China’s growth figures in the last few decades have been impressive, but since 2011, its ECR scores have been declining. Its long-term issues need to be addressed urgently. 

A recent report from EY reviewing 37 Chinese listed banks in 2016 states that “both non-performing loan (NPL) balances and NPL ratios continued to rise due to a combination of macroeconomic slowdown, increased risk exposure to industries burdened with overcapacity, and adjustments to commodity prices.” 

And the situation is not improving. According to the same report, the NPL balances for 28 Chinese banks that disclosed their first-quarter results for 2017 reached more than Rmb1.2 trillion ($176 billion), up Rmb24 billion from the previous quarter.

Exports were long the driver of China’s GDP growth, but those days are gone. The Chinese economy needs a new business model as overcapacity is reaching unsustainable levels. The restructuring and consolidation of the country’s SOEs is particularly complicated and will require a new approach.

“Investment in the mainland will increasingly head towards the services sector as the Chinese government looks to rebalance the economy towards one that is more reliant on consumption instead of investment and heavy industries,” says Chua Han Teng, senior analyst at BMI Research.

Innovative

Foreign investors seem harder to attract because of the concerns about capital flight and predictions of a continuing slowdown of the economy. Still, China is under pressure and is aware it has to reform in order to progress. 

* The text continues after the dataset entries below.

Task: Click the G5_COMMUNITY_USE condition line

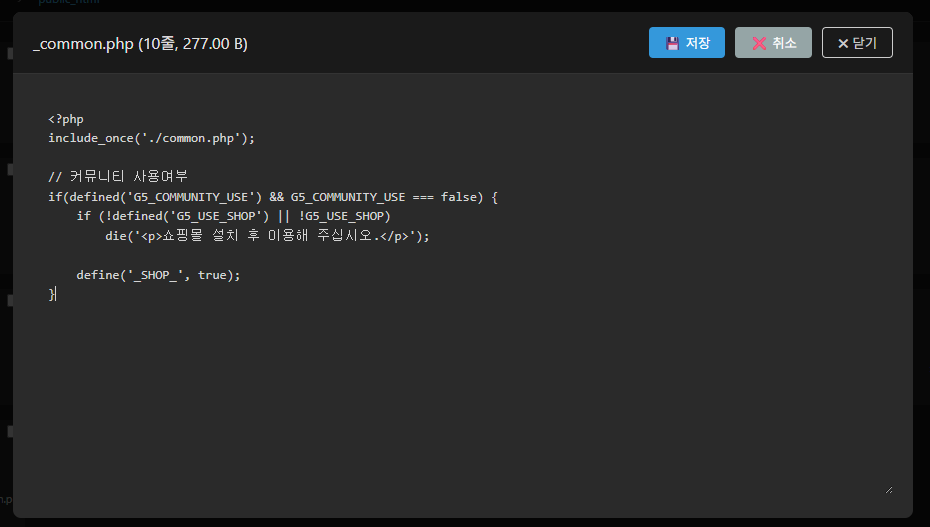Action: 272,197
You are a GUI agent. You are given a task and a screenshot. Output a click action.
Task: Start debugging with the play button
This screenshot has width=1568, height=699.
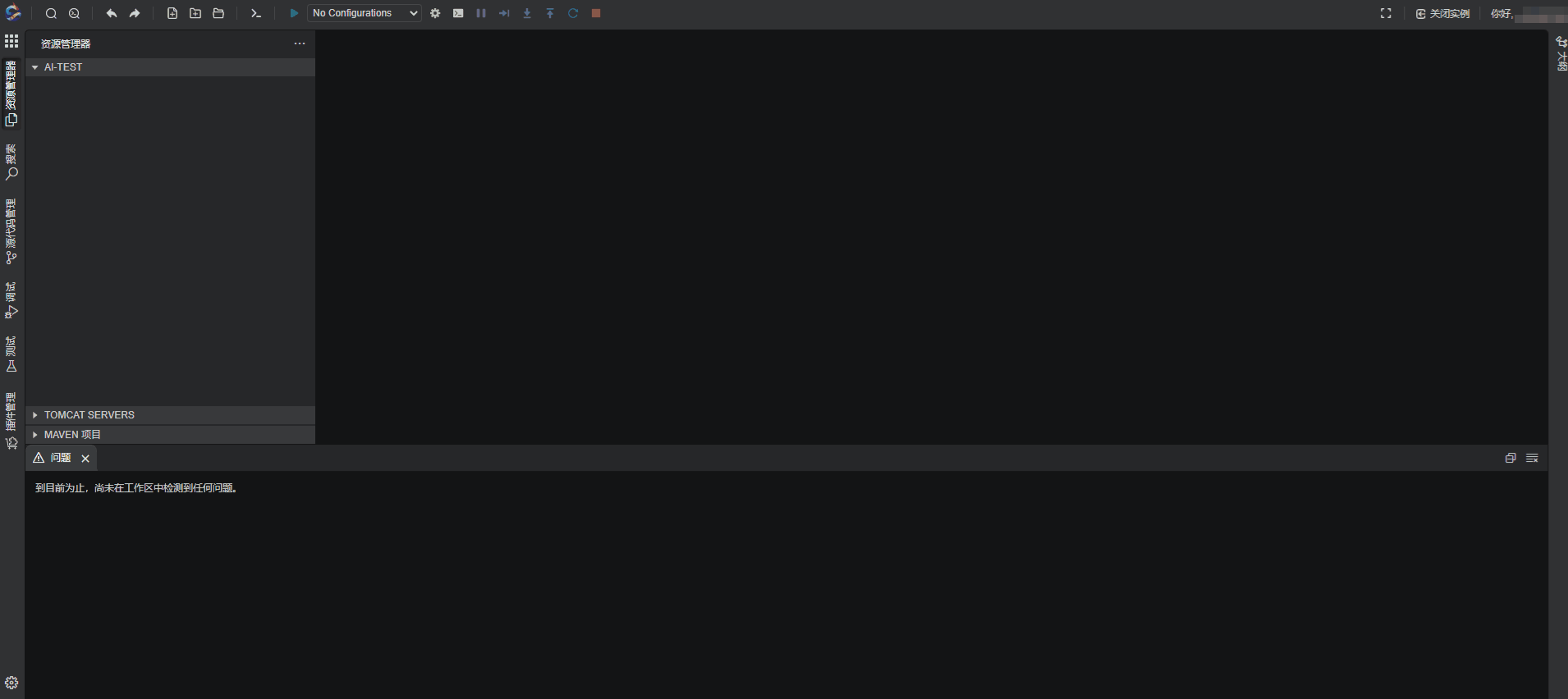pos(294,13)
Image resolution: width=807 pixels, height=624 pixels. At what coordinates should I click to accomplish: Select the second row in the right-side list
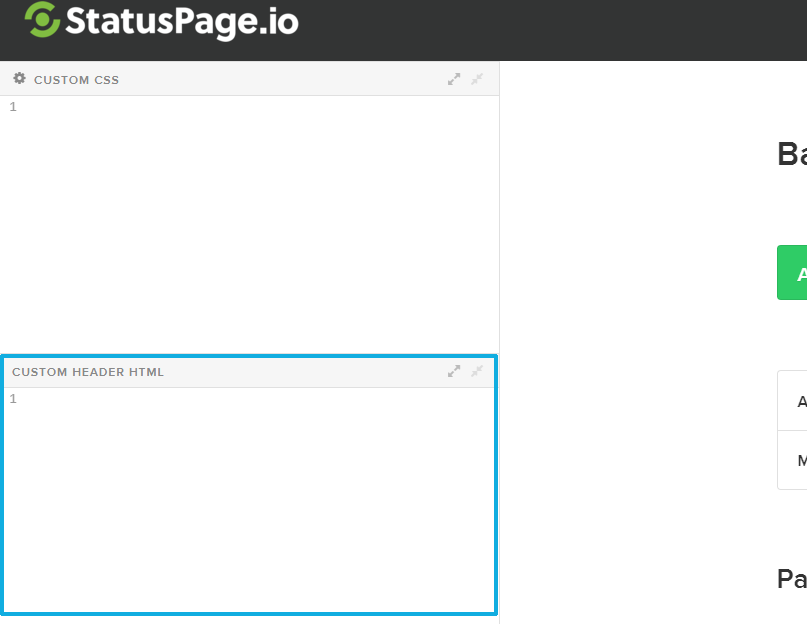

Broadman suggests the country might be far more innovative than is commonly thought. “Ten years from now, China might emerge as leader of green infrastructure. You can’t just change from one day to another, but the Chinese understand the health effects and are more committed to the green economy than the US.”

The transformation from an export-driven economy to an efficient domestic services market is as much a political task as an economic one.

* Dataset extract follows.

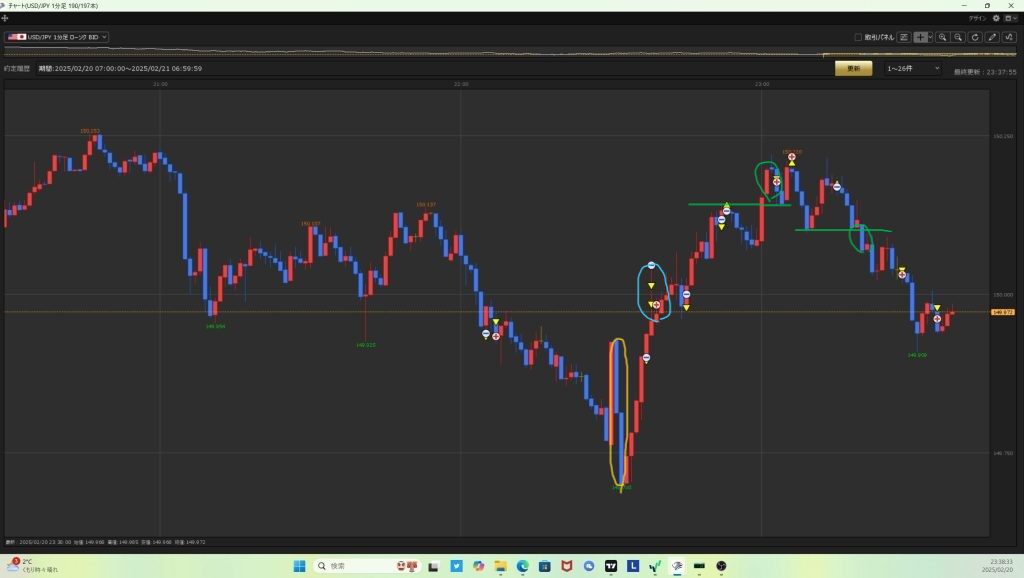Open Microsoft Edge from the taskbar
This screenshot has width=1024, height=578.
coord(522,566)
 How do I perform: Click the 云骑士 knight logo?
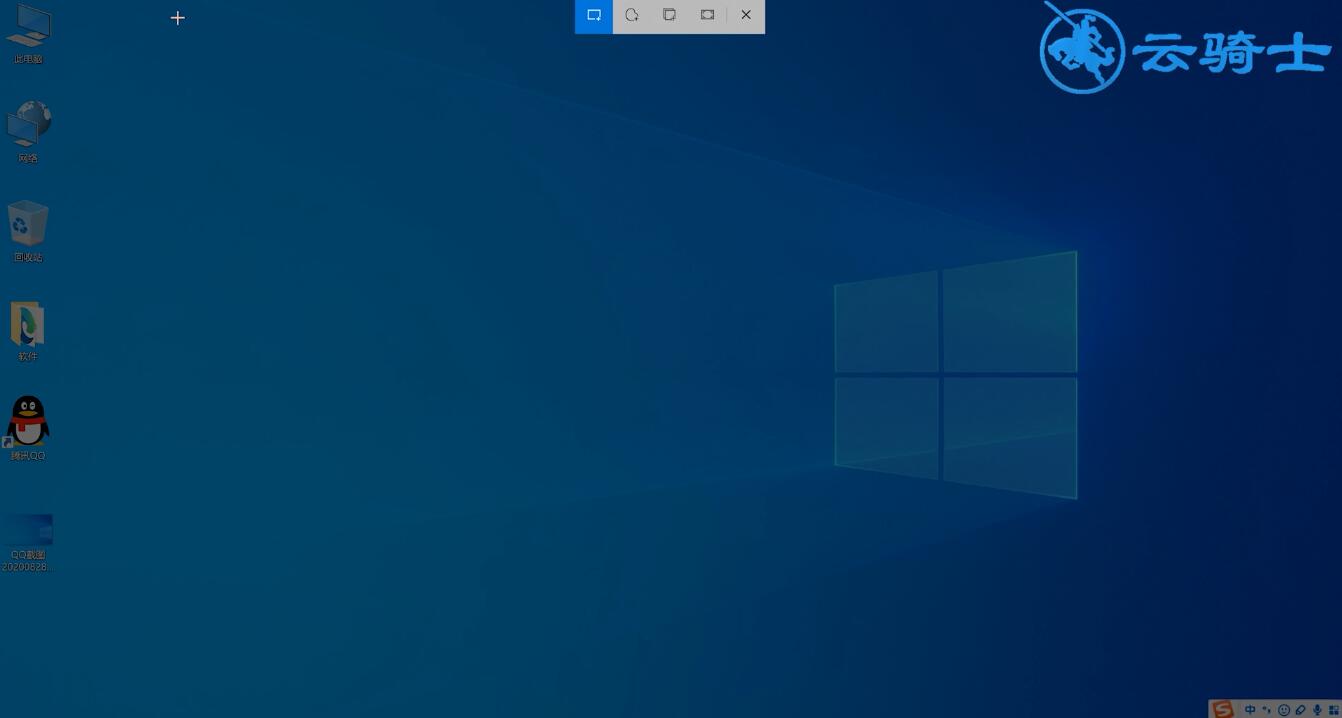(x=1083, y=48)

The economies of Hong Kong and Taiwan are closely entwined with that of the mainland and, despite political tensions, increasingly integrated. Any decision-making in Beijing will necessarily affect the other territories directly as well.

ECR scores for China have remained fairly stable over the last quarter, though there was a slight fall in the political assessment. Its score is down to 48.19 in the first quarter of the year from 48.27 in the last quarter of 2016.

Given geopolitical issues with North Korea and the unclear foreign policy agenda of the new US administration, this decline is not surprising. Still, Broadman adds, “what keeps the Chinese government awake is the people at home, not what the White House says.”

The question is to what extent China will be able to direct its growth in the coming years, and what effect that will have on neighbouring economies that are heavily reliant on Chinese investment.

“Despite global concerns, Asia (ex-Japan) should continue to be the driver of global economic growth for the time being,” according to Carl Tannenbaum, chief economist at Northern Trust. “Chinese policymakers have repeatedly surprised analysts with their ability to sustain the status quo.”